Featured Article:

by Elias Carroni

Media often engage in behavior based price discrimination (BBPD), offering different subscription prices to users depending on their past subscription decisions. This type of price discrimination is usually proven to benefit consumers, as it generates cutthroat competition to poach individuals from rivals. However, a media market is among the archetypal examples of two-sided markets, as business is generated not only from users but also from advertising firms. This paper argues that the media practice of conditioning subscription prices to past behavior might turn out to be detrimental for subscribers. This is because BBPD intensifies media competition on the firms’ side, as some firms advertise only on one media outlet (single‐home), where they can meet early users and switchers, thereby reducing advertising revenues and putting an upward pressure on subscription prices. This force can offset the intensification of competition on the users’ side, leading to a detriment to users.

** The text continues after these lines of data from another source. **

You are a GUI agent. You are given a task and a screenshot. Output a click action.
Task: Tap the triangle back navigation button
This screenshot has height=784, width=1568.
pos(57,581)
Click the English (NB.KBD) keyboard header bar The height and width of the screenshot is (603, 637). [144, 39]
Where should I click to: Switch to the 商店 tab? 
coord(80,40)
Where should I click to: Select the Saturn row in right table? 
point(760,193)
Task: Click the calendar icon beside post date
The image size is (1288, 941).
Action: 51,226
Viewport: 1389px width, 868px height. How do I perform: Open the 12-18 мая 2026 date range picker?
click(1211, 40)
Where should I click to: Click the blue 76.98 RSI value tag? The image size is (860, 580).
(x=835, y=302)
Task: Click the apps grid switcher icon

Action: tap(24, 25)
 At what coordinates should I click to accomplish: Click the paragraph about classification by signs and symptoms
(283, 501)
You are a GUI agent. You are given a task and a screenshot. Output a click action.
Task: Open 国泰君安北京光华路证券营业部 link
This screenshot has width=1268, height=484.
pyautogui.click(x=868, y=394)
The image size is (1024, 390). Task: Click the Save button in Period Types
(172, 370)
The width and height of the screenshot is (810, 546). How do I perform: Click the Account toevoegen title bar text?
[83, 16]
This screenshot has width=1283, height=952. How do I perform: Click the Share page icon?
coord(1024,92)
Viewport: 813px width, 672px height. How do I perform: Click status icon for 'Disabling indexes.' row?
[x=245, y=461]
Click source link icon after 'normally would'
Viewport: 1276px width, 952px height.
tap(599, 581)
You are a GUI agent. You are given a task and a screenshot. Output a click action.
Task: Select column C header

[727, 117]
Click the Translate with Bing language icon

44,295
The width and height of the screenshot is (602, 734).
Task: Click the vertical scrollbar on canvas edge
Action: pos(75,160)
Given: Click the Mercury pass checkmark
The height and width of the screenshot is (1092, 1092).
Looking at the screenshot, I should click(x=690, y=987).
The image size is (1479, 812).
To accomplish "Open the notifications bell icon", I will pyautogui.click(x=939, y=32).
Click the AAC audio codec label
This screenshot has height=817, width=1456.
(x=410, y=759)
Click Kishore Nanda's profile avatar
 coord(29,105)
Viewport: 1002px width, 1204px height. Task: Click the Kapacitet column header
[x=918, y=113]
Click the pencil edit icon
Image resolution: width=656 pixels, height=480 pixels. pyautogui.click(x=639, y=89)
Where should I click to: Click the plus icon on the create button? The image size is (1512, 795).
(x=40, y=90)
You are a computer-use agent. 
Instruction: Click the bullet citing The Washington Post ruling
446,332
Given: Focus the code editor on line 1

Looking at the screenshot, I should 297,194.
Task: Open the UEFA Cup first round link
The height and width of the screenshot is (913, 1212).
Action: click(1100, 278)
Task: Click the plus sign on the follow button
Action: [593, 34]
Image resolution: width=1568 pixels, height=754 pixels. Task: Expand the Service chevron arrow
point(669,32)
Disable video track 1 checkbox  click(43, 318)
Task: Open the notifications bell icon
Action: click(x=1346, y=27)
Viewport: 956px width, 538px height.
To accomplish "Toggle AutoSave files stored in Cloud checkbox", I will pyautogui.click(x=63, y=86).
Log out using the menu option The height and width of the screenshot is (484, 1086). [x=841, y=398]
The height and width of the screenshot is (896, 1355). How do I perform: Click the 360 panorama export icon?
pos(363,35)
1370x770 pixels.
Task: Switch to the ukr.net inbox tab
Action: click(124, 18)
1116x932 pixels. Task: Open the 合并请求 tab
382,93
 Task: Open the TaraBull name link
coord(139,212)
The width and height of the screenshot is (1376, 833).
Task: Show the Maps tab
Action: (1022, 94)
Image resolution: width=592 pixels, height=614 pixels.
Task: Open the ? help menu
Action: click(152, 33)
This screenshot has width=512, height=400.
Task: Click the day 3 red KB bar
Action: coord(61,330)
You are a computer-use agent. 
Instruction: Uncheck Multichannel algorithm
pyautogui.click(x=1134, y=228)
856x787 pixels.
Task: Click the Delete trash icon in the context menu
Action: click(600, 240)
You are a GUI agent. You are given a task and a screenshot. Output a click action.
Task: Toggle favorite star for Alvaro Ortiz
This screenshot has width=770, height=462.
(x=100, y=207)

The following section is a Q&A with Professor Elias Carroni

  1. Please briefly describe the main results of your paper.

A media market is among the archetypal examples of two-sided markets, as business is generated not only from users but also from advertising firms. Because of cross-side externalities, conditioning subscription prices to past behavior (Behavior-Based Price Discrimination, or BBPD) has two effects. On the one hand, it intensifies competition on the firms’ side, as some firms advertise only on one media outlet (single‐homing), where they can meet early users and switchers, thereby reducing advertising revenues and putting an upward pressure on subscription prices. On the other hand, it induces stronger competition to poach the rival’s users. Depending on the balance between these two forces, conditioning subscription prices on past behavior might be beneficial or detrimental to users, whereas it is always detrimental to platforms. In relation to within‐group uniform pricing, total welfare might increase or decrease, as the lower advertising intensity may entail either under-provision or a mitigation of over-provision of advertisements.

  1. How does your work differ from previous explorations of behavior-based price discrimination or two-sided markets?

BBPD and two-sided markets are among the most important topics that animated the debate around industrial economics in the digital era. The current paper innovates by proposing a model specific to the media industry. Namely, the firm side aims to sell products by means of commercials, which represent a nuisance for users. The model aims to explain how the switching behavior of users makes a media outlet more appealing to the firms’ side, as it offers access not only to early users but also to future switchers. This makes single-homing the best choice for some firms, finally putting an upward pressure on subscription prices, which would not have been present in a one-sided market. As a consequence, while in a one-sided market BBPD is usually proven to benefit consumers as it generates a cutthroat competition to poach individuals belonging to the rival’s demand, the paper demonstrates that this conventional wisdom does not necessarily apply in media markets. 

  1. What brought your attention to this topic?

It is well known that different pricing strategies may have different implications and that the two-sidedness of a market may have profound and at times counterintuitive effects. This should also be true when we consider price discrimination, a hot topic considering the enormous mass of information available to platforms about consumers’ behavior and characteristics. My attention was, therefore, captured by a simple question: To what extent does having more information on consumers can represent a detriment for them? In a one-side market, this usually intensifies competition because of a business stealing effect. In a two-sided market, this is not necessary true, as another side has to be taken into account.

  1. Could you illustrate how your results apply to various types of media?

Media markets, traditional as well as digital, are characterized by subscriptions, which allow media to recognize consumers and then to engage in BBPD. For example, a new three-month subscriber to the French newspaper “Le Monde” pays 50 euros, whereas a previous customer is charged 131.30 euros. Similar offers can be found in many traditional media (TVs, newspapers, and magazines) as well as on online platforms such as Spotify and Deezer, which offer free trial memberships to access their content. In all these cases, consumer switching changes the value attached by advertising firms to displaying their commercials on the platforms. Indeed, switching gives an additional opportunity to “meet” a potential buyer on the other side the market, making multi-homing less appealing.

  1. What directions might you suggest for further research?

The economy of digital platforms is a very hot and timely topic right now and needs to be explored further in several directions. First of all, the present paper–among others–opens the door to the study of the relationship between within-side pricing strategies and the homing decisions across sides, especially inter-temporarily. Indeed, inter-temporal movements of individuals on one side of the market change the value of the interaction perceived by the other side, with an associated impact on the pricing strategies of firms. Secondly, digital platform are more and more often characterized by within-side local network interactions. The non-trivial relationship of users’ interactions with their ego-network surely deserves scrutiny. Finally, a promising research line might be a study of how advertising content is designed online, trying to understand whether and how platforms actually promote two-sided transactions with high social value.